There are shelves and shelves of books about writing. They tell you how to come up with ideas, develop plot and character, create dialogue and beginnings and ends, query agents and editors. But not about what to do during that queasy, uncomfortable gap between projects.

I’ve always been mortified by this lull. Have I finally run out of stories to tell? Will I die before it ends?

This is how I work. I write frantically. Then I stop and panic because I’m not writing anymore.
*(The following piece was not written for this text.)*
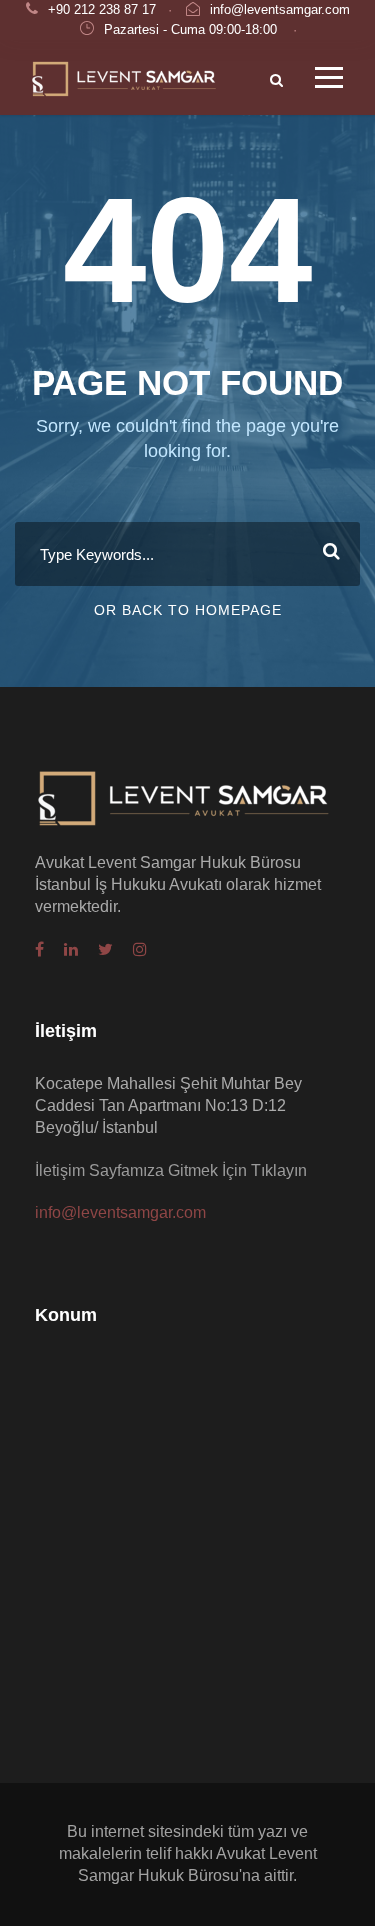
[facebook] (39, 950)
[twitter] (105, 950)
It’s been like this for me ever since I began about twenty years ago. My parents had just died, one right after the other. I realized that, since life was short and getting shorter, I ought to start doing what I always wanted to do, write. I was in the car on a long trip, and a story inside my head made me feel like I was going to explode. I located a tablet and a pen—well before the days of laptops and hotspots—and scribbled down the tale of a young girl who freaked out because her mother forced her to kiss her dead grandfather at his funeral. Fifteen hundred words in an hour and a half! Afterwards, I collapsed, the space between my ears empty.
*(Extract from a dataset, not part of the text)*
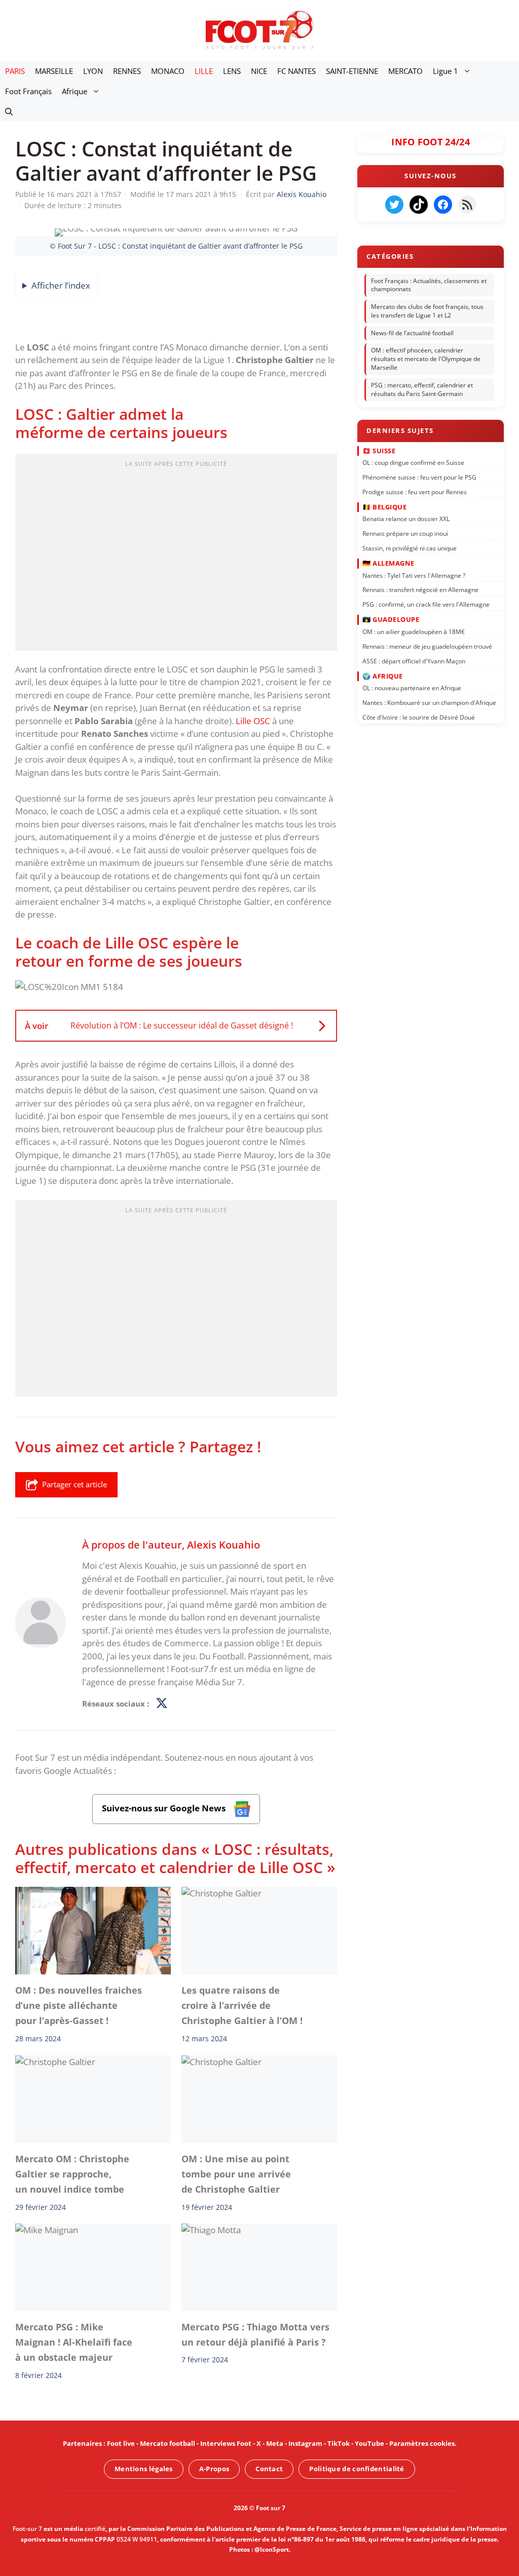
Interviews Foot (225, 2443)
So far, I’ve written four novels. The first one, Glass Hearts, was published in 1999 and won several awards. Recently, I finished Blind Love, a twisty romance involving two interwoven narratives that shift back and forth in time. Talk about empty! My brain is positively hollow.

I remember reading an article in Writer’s Digest once about a woman who filled the time between books by watching a lot of Oprah. I’ve never been fond of talk shows, so I thought I’d try something a little different, and hopefully more productive. I thought I’d write about what life is like when I'm not writing.